No Labels Candidate for Washington Secretary of State Polled 7.3% in August 2024 Primary

At the August 6, 2024 Washington state primary, Damond Townsend ran for Secretary of State with the ballot label “No Labels.” He ran against two Democrats and one Republican. He placed fourth, with 96,586 votes, 7.31%.

Because of the Washington top-two system, he won’t be on the ballot in November. But under Washington state’s old pre-top-two law, he would have been on the ballot in November. The old law said a party gained qualified status by polling 5% for any statewide race. It seems very likely that under the old law, he would have polled at least 5%, and the No Labels Party would have become ballot-qualified.

The No Labels organization, which was fiercely opposed to anyone running for any office other than President, did not take any steps to interfere with Townsend’s ballot label.

No other organized minor party ran any candidates in the Washington 2024 primary for statewide office, except that the Libertarian and Green Parties had candidates for Governor, and the Socialist Workers Party had a candidate for U.S. Senate.

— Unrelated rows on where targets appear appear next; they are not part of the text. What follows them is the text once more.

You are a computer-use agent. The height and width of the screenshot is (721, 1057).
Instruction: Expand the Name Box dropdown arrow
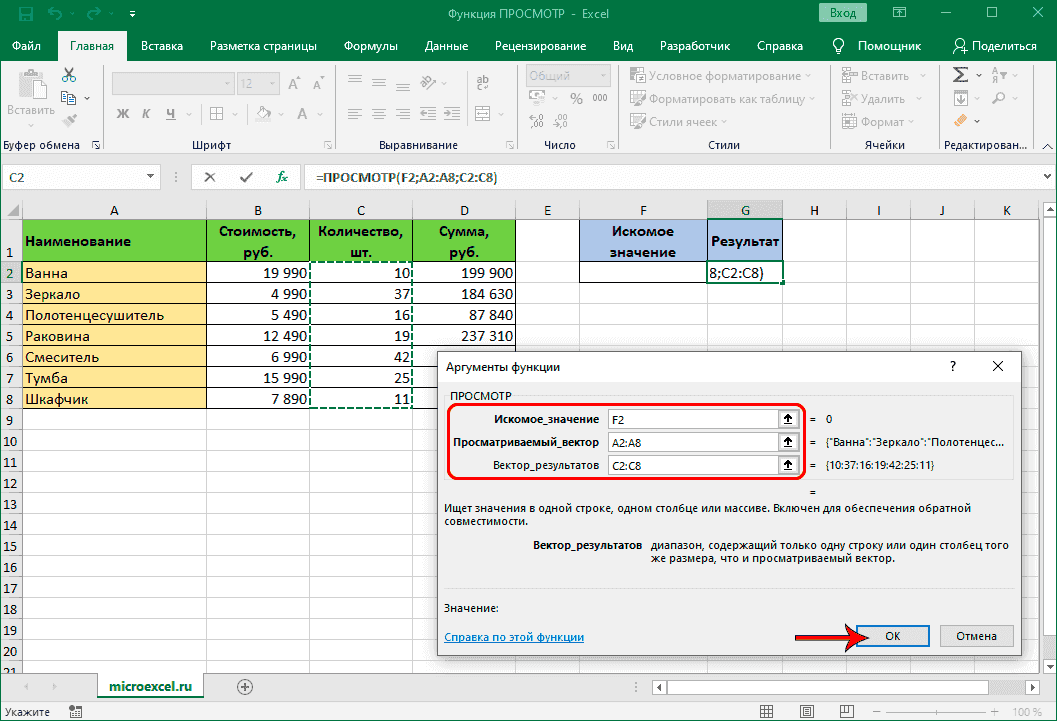(152, 177)
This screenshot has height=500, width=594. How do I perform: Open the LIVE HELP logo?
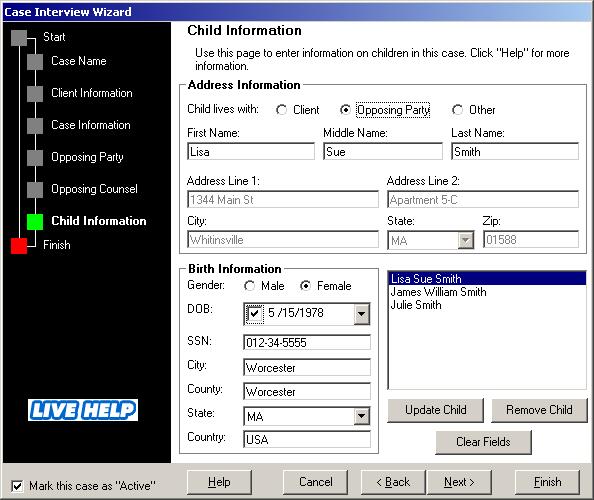pyautogui.click(x=83, y=410)
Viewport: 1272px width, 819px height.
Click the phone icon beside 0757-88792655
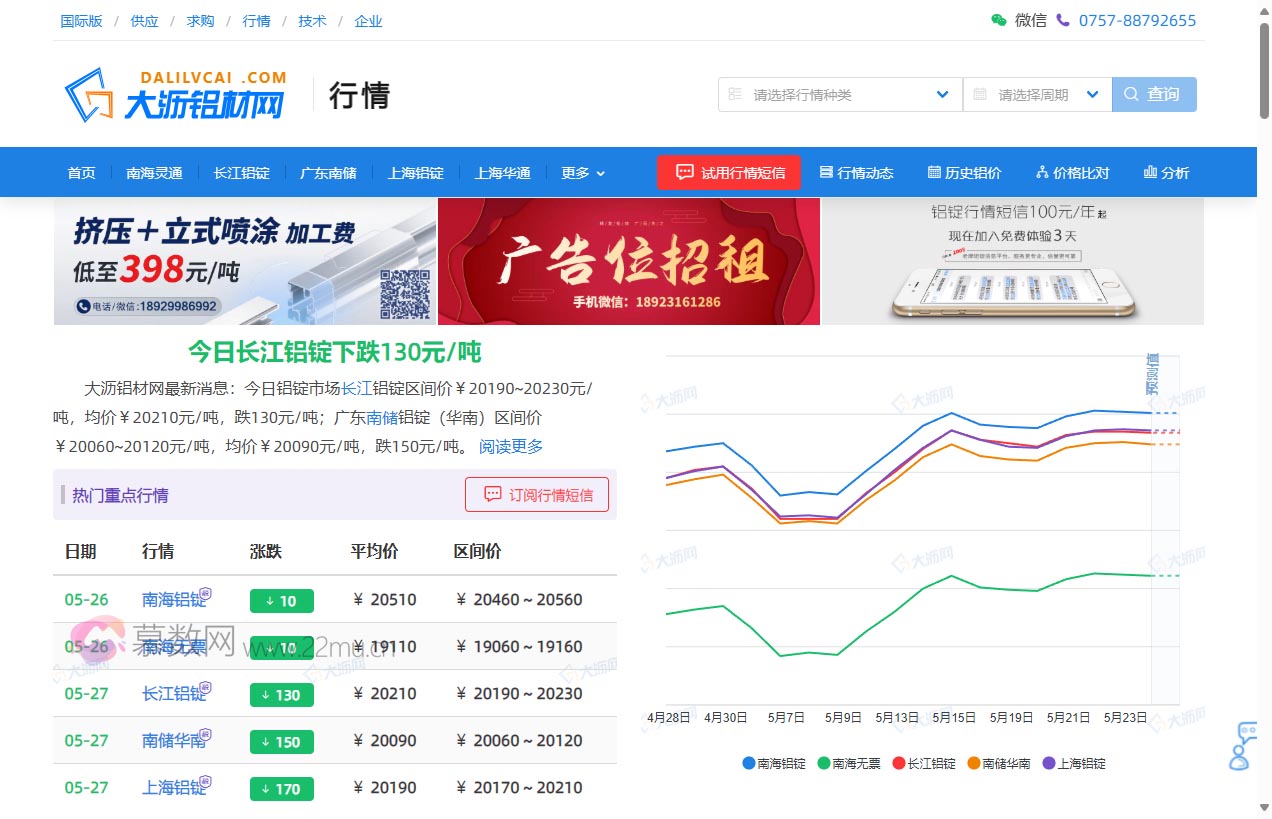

None of them got as much as 1%. No organized minor party had any candidates for U.S. House, except for one Green in the Second District.

New Mexico Lets Two Parties Change Their Names

New Mexico is one of the states that has always allowed qualified parties to change their names. Recently the New Mexico Secretary of State allowed the Libertarian Party to change its name to the Liberal Party USA. Then, shortly afterwards, she allowed the Free New Mexico Party to change its name to the Libertarian Party.

The new labels are reflected on the November 2024 ballot.

Nebraska Governor Won’t Call Special Legislative Session to Alter Electoral Vote Elections

On September 24, Nebraska Governor Jim Pillen said he will not call a special session of the legislature to alter the way Nebraska elects presidential electors. Nebraska and Maine are the only two states that let each U.S. House district elect their own elector. The Governor wanted to covert Nebraska to the system used by the other 48 states, but he said there isn’t enough support in the legislature to make the change this year. Although the idea of switching to the system used by 48 states has a majority in the legislature, he predicts there would be a filibuster against the bill and so it couldn’t pass.

Georgia Supreme Court Likely to Rule that Independent Presidential Candidates Can’t Petition for Themselves, Only Presidential Elector Candidates Can Circulate a Petition

UPDATE: On September 24, the Georgia Supreme Court heard the case on whether independent presidential candidates need petitions from each candidate for presidential elector. If so, the petitions for Claudia De la Cruz and Cornel West are invalid, even though both candidates followed the advice of the Secretary of State. West v Wittenstein, S25A0178.

The oral argument went badly for the two candidates, but there is no decision yet. An earlier version of this post erroneously said the two candidates had already lost.

Some Georgia ballots have already been printed with those presidential candidates’ names on the ballot.

In the past, independent presidential candidates did petition for themselves in Georgia, and their presidential elector candidates did not petition. But the law was re-worded in 2017. The law is very murky but the plaintiff parties could not point to past practice in Georgia, because the new law is different from the old law.

The last states that required individual candidates for presidential elector to submit their own petitions were Minnesota and Wisconsin, but both states reformed their process over 70 years ago.